(Stored records)
______

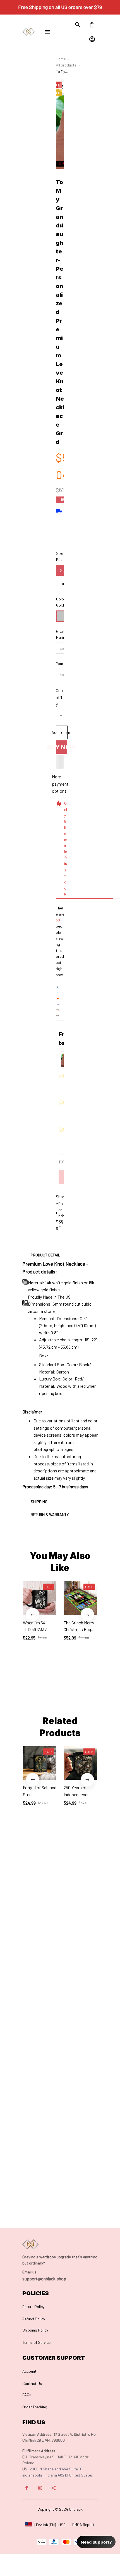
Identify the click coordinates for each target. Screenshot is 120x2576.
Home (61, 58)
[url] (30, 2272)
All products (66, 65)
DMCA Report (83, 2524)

______

## What to do
Your task is to retype all the entries exactly and leave out any pictures.

## Exercise answer
Identify the click coordinates for each target. Screenshot is 120x2576.
Home (61, 58)
[url] (30, 2272)
All products (66, 65)
DMCA Report (83, 2524)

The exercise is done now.